> BRIEF
Below are the records; copy exactly the stretch from the line containing "The image size is (900, 657)." through the line containing "This screenshot has width=822, height=571.", both ends included, and nothing else.
——————
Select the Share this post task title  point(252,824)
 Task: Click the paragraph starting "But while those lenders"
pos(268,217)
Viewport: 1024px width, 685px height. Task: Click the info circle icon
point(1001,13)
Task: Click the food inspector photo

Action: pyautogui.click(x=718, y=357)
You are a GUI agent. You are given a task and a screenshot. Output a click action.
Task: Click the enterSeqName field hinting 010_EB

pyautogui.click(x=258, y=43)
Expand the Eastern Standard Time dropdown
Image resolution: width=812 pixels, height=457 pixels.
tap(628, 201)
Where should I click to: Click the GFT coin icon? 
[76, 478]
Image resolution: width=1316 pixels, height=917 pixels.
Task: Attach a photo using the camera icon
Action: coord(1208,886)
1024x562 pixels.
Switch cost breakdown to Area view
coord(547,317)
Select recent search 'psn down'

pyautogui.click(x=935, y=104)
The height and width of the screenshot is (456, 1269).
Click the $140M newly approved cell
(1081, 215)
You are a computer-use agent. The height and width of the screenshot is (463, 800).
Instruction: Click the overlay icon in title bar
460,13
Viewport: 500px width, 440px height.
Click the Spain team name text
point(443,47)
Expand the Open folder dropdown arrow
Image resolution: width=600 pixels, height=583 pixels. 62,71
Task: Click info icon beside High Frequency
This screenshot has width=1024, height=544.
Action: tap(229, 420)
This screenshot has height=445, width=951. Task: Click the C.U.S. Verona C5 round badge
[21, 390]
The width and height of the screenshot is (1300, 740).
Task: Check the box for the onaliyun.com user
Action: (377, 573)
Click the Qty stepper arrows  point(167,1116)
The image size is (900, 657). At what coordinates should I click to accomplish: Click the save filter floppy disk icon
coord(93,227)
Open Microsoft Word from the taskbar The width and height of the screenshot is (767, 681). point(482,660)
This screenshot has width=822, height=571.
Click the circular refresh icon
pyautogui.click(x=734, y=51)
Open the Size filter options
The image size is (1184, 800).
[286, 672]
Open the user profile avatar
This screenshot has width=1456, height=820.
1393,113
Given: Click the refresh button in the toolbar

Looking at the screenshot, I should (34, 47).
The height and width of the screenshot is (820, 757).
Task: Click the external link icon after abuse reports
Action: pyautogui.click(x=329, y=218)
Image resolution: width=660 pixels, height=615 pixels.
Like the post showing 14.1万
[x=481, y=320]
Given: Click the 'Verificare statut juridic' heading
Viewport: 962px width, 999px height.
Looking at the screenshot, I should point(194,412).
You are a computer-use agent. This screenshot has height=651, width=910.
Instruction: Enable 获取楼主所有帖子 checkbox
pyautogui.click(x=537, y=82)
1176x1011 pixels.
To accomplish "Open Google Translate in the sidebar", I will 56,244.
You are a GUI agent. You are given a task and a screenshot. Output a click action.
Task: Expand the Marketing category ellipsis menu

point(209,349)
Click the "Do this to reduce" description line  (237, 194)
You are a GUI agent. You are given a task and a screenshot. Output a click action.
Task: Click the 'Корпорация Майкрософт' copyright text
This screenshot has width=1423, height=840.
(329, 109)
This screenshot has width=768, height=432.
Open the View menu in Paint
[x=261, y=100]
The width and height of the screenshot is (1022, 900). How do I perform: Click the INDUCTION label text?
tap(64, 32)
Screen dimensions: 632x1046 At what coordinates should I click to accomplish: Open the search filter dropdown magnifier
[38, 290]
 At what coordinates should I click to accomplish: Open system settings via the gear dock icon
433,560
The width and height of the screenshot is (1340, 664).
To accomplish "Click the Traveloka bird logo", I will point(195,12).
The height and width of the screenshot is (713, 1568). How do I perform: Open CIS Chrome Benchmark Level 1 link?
——————
> YOUR SOLUTION
The image size is (900, 657). At what coordinates should I click to accomplish: Click the save filter floppy disk icon
coord(93,227)
Open Microsoft Word from the taskbar The width and height of the screenshot is (767, 681). point(482,660)
This screenshot has width=822, height=571.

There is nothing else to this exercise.